I’m in the process of setting up a Blades in the Dark game focused on spying and was looking for ideas on how to handle Wanted Level and Incarceration. I want to keep it at least in part to represent the attention of counter intelligence agencies, but actual prison terms don’t quite fit the fiction.
A little setting background: the game is set in the world from the show Princess Principal if you’re familiar with that. If not, it’s a show in the style of a Cold War spy narrative, but set in a moderately steam punk version of London after a revolution divides Britain into opposing powers. There’s even a wall dividing the city in two. The protagonists – and the PCs in my game – are a spy cell allied with the Commonwealth working in the Kingdom’s sector of the city.
I was considering having Incarceration represent something more on the lines of laying low or going to ground to avoid the opposition until things cool down, but simple re-flavoring doesn’t quite feel like enough. I don’t want to drop it because Heat/Wanted Level is a good way to track the attention the cell draws in their operations. Any suggestions?
While I’m on the subject, the setting also doesn’t have magic and the weird science fits pretty comfortably under Tinker, so I’m open to possible replacements for Attune.
Not sure if it fits your fiction, but Wanted Level 4 could mean your Intelligence Director is brought to answer before Congress. 🙂
BitD by way of PrinPal? Cool! Just picked up the series with my viewing group, and looks nicely dieselpunk. Can’t think of anything on reworking the incarceration system yet, but would raise another aspect: what are you also thinking of doing with Prison Claims?
I don’t know the fiction, but for general spy stuff, “detainment” can fit quite well. It happened quite a bit during the Cold War, someone suspicious would be detained for a weeks until they were cleared or found to be a spy. If Wanted Level represents your cover’s current exposure, then it fits that somebody only with a level 1 would be in prison for a few days, until they check out. But somebody with a Wanted Level 4 is basically blown and ends up being thrown in prison for years.

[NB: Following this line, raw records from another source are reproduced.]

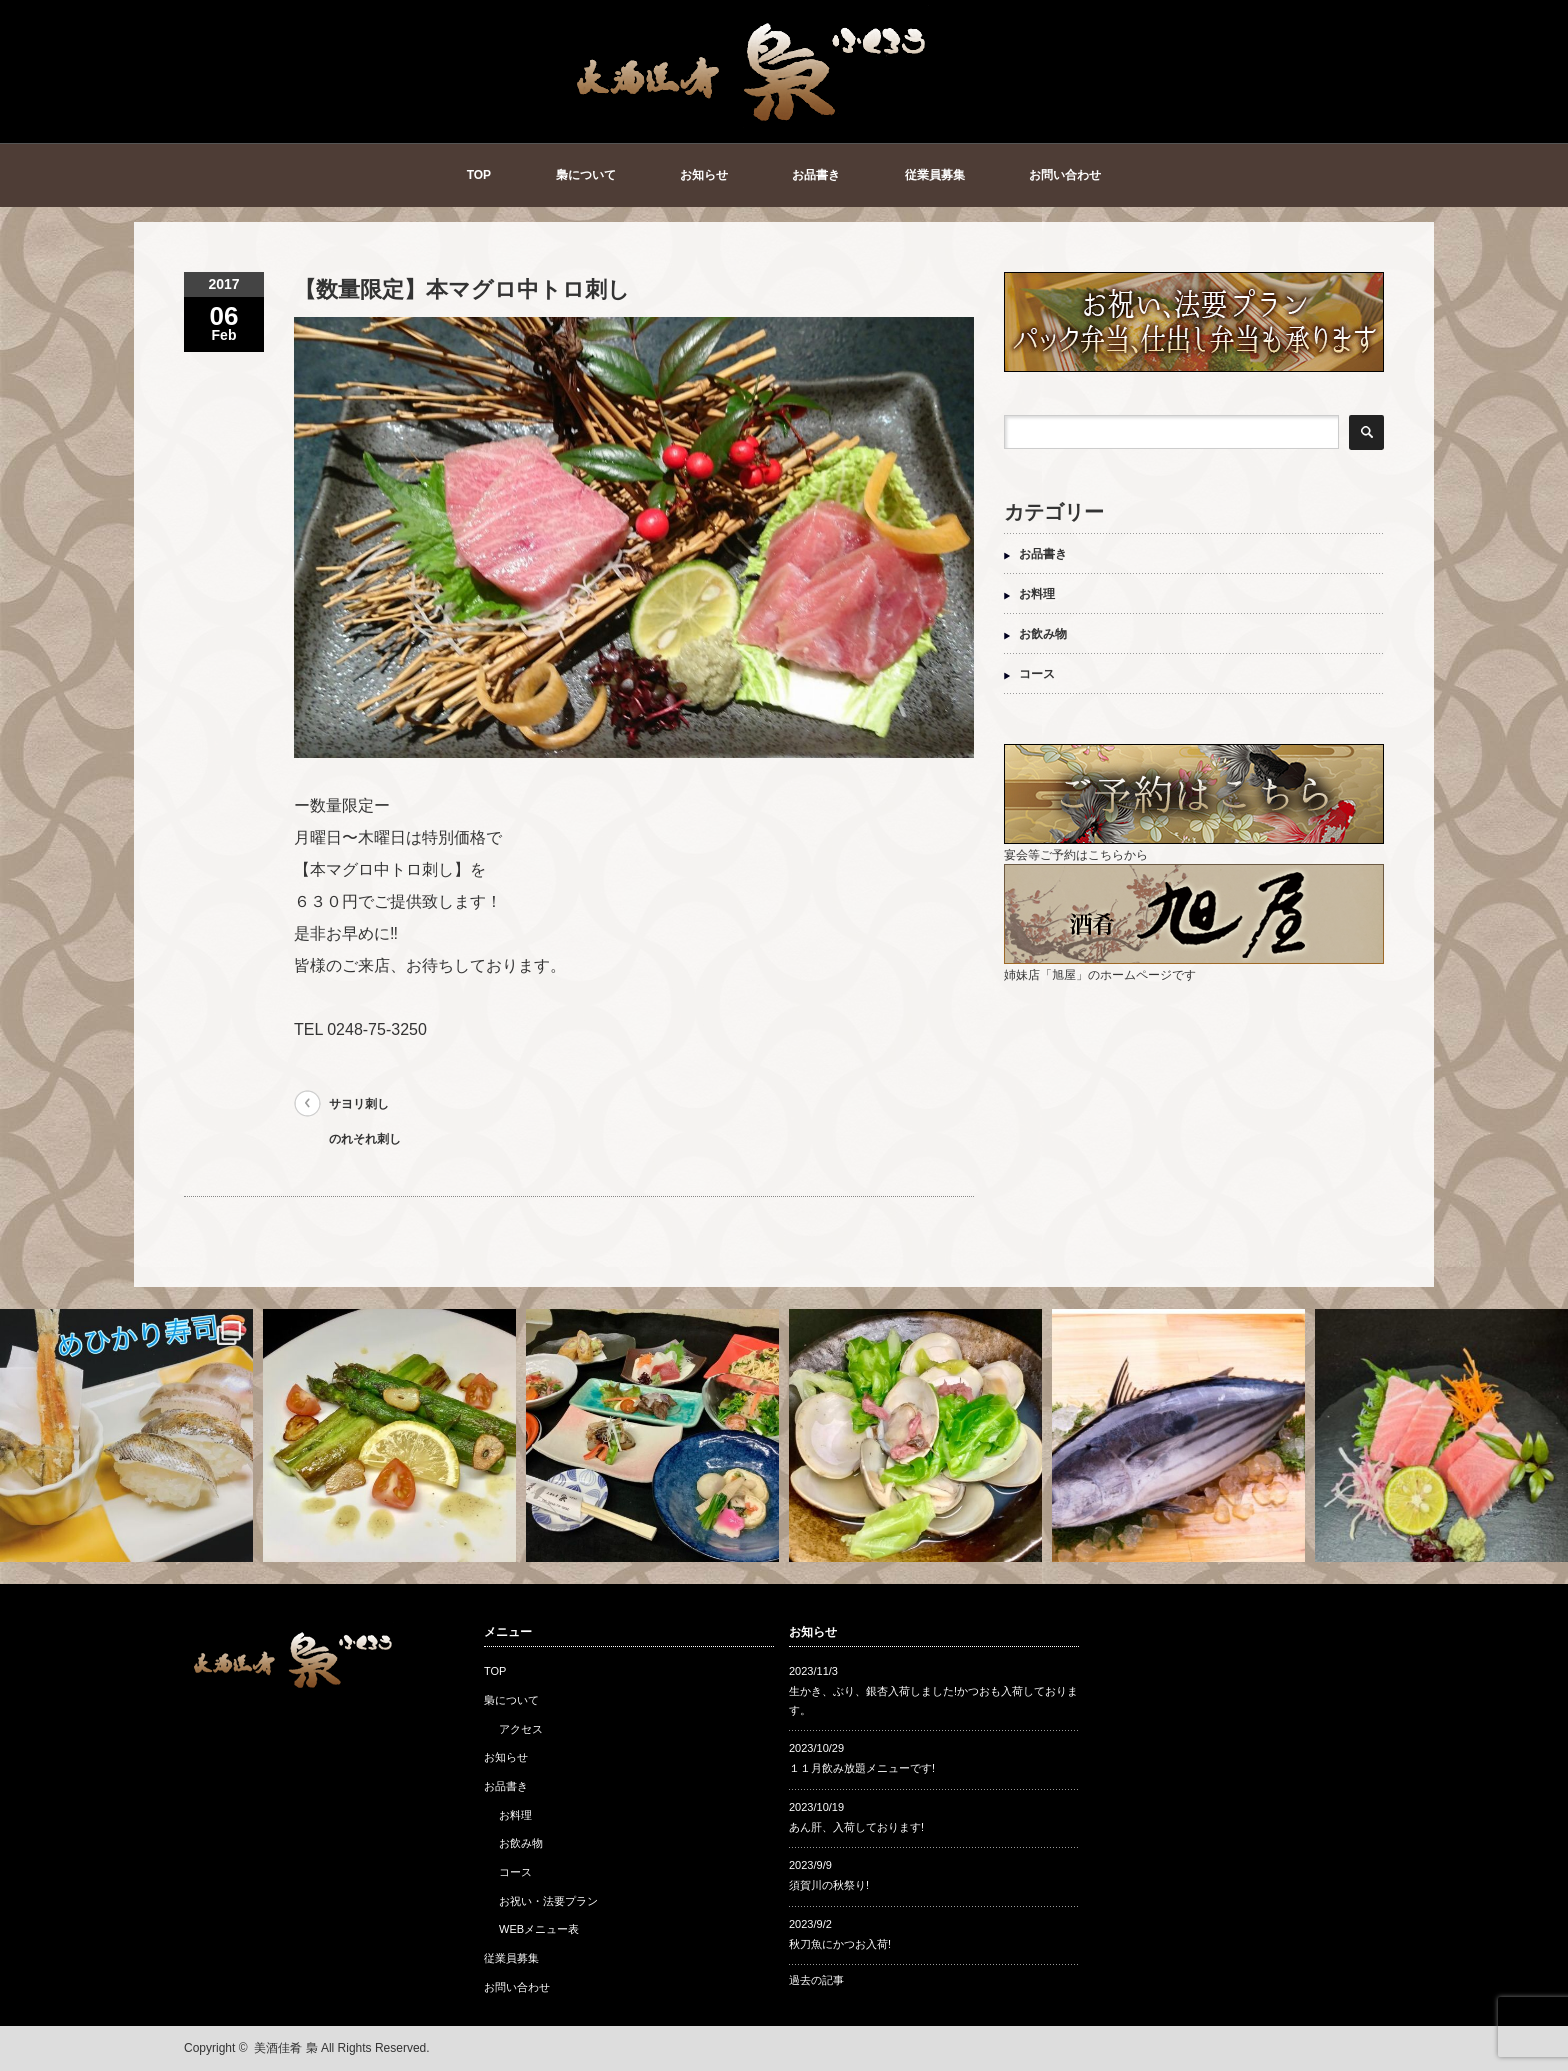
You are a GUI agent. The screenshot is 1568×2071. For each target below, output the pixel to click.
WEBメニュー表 (539, 1929)
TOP (479, 175)
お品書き (816, 175)
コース (1037, 674)
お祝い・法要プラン (548, 1901)
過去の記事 (816, 1980)
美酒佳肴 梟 (285, 2048)
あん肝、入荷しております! (856, 1827)
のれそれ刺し (365, 1139)
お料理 (1037, 594)
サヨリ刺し (359, 1104)
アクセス (521, 1729)
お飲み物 (1043, 634)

That’s a fair point, though one way the setting differs from the Cold War is that class matters a lot. Some of the characters involved have enough privilege that if there was enough suspicion to justify detaining them, there’d be enough suspicion to take much more serious action as well. The setting is closer to the Wild West days of the Cold War. I was going to say the style is “Mission Impossible as written by Le Carre,” but that pretty accurately describes Atomic Blonde so that’s maybe a better touch point.
Looking at it some more, I think the key issue is what triggers the “Incarceration” roll. Being detained or having to lie low for a bit or going overseas while things cool down all fit as reasonable stand ins for an actual prison term, and the claims can be re-flavored without too much trouble. But triggering specifically off of someone doing time feels sort of backwards in this genre.